SELECTED EXCERPT.
◇ ◇ ◇ ◇
Post by Mark R » Mon Feb 14, 2005 9:14 am

Phil Kneen (the real one) wrote:Oban, around Mull clockwise and back to Oban on a mirror sea.

Could I just add that I and several other Manx sea kayakers have been the victims of 'hoax' posters. I would like to hope that regulars can recognise the real posts from the hoax ones. ( I have actually been banned from this site!) . The joy of shared computers.....

Many thanks, Phil Kneen.



Phil...email me and explain the situation fully if you feel you have been banned unfairly.



mark@ukriversguidebook.co.uk



I am however in Spain until Friday night, so, you'll have to be patient in waiting for a response.
Mark Rainsley
FACEBOOK

User avatar
tpage
Posts: 481
Joined: Tue Aug 03, 2004 1:44 pm
Location: Glasgow

Re: top 5

Post by tpage » Mon Feb 14, 2005 10:10 am

Interesting to hear you like the McCormaigs - a much underrated wee trip me thinks. You got any pics / fancy doing a write up of that one Tony????

Mike.[/quote]

Hi Mike, I love this trip- cant lay my hands on the images at the momment.
But.. pick a fine spring day, with spring tides thrown in (Tayvallich is so close to the central belt that you can get the forcast the night before, make a descision, set the alarm and go next morning) . You have to get the tides right for this one though. You need about 3 hours of ebb to get down to the MacCormaigs. I prefer to go down Loch Sween. Spend an hour or 2 on the Islands- visit the chapel and cave. Then get back on when the flood is pumping and enjoy the free ride all the way back to Carsaig. Ive done this trip several times by myself- it is a great introduction to experiencing tide races and their benefits. Tony

User avatar
MikeB
Posts: 7958
Joined: Tue Apr 29, 2003 9:44 pm
Location: Scotland

Post by MikeB » Mon Feb 14, 2005 11:43 am

Tides = indeed! We had a pleasant wee visit there a year or so back - down from Tayvallich (nice campsite / good pub!) and down to the islands where we camped (not wonderful camping, it has to be said, but we had a pleasant enough evening).

The chapel is superb! Then up the coast to Crinan (good campsite, albeit spolied when we were there by the lads with their Range Rover, big tent, large quantity of beer and total lack of concern for where they toileted!!!)
◇ ◇ ◇ ◇
INFORMATION PROVIDED.

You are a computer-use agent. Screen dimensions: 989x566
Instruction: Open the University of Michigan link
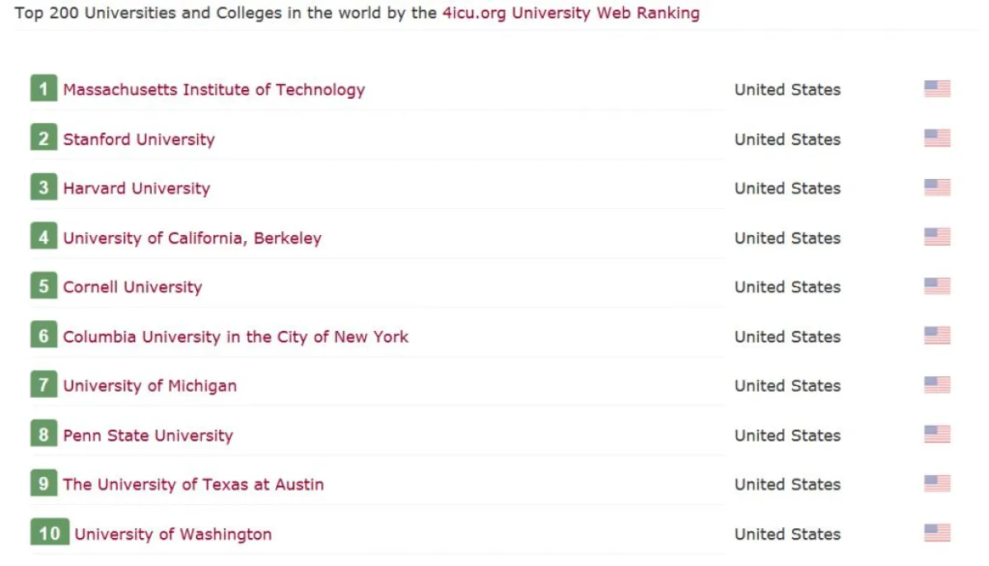point(149,386)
◇ ◇ ◇ ◇
APPLY WHAT YOU READ.
• 1. List every username that follows the words "Post by" in the kayaking forum thread.
• 2. In the kayaking forum thread, how much ebb tide does Tony say you need to get down to the MacCormaigs?
• 3. Write the next part of the kayaking forum thread, starting after its last sentence.
The data has nothing to do with the kayaking forum thread.

ANSWERS BY ITEM.
• 1. Mark R, tpage, MikeB

• 2. About 3 hours of ebb.

• 3.
If you've come with large vehicle, then surely you can bring a spade or a chemical toilet!

Conditions the next day forced a change of plan and having decided not to battle the SW force 7, the ladies hitched back to the cars and I enjoyed the cafe at Crinan.

It's not a trip I hear about often - surprisiing really. Its so nice.

Mike.

User avatar
seismicscot
Posts: 224
Joined: Thu Feb 19, 2004 12:05 am
Location: London

Top Fives

Post by seismicscot » Mon Feb 14, 2005 4:24 pm

For the World:

1. Russian Gulch to Mendocino/Big River, California: some of the best open coast, rough water rock gardening anywhere. Some unbelievably long tunnels through Mendocino Head. Best on a day of big, but long period swells! Phenominal surfing at the sand bar break at the mouth of the Big River on 'big' days - the place to practice endos, even if you don't mean to!

2. Van Damme SP to Albion, California: Similar to above, but better caves and classic pour-overs. Plenty of sea lions, sea otters, and sharks for company.

3. Puerto Escondido to Isla Danzante and on to Isla Carmen, Baja California. Magical; leathery, weathered desert peaks and alabaster beaches. Dolphin escourts, and flying bat rays. Take snorkelling gear and Find Nemo!

4. Algonquin Park, Ontario. Many, many wild lakes. Take wheels and portage off into the wilds. Remember your bear cannister and don't forget the DEET!

5. Muir Beach to Horeshoe Cove, California: Big surf launch, Potato Patch clapotis, stunning cliff scenery, surging waters around Point Bonita, and then a whitewater tidal race in under the Golden Gate Bridge. Finish with a beer at the Presidio Yacht Club overlooking San Francisco!

For Scotland (some are real and some yet to be realised!):

1. Rubha Huinish, Skye: Kilmaluag to Totescore. Great coastal scenery and wild weather at the top end of Skye. Don't go if it's calm - it spoils the atmosphere!

2. St. Abbs Head (see Douglas' photos!). Next weekend up north, that's where I'm heading for.

3. Eh....ask me in a couple of months!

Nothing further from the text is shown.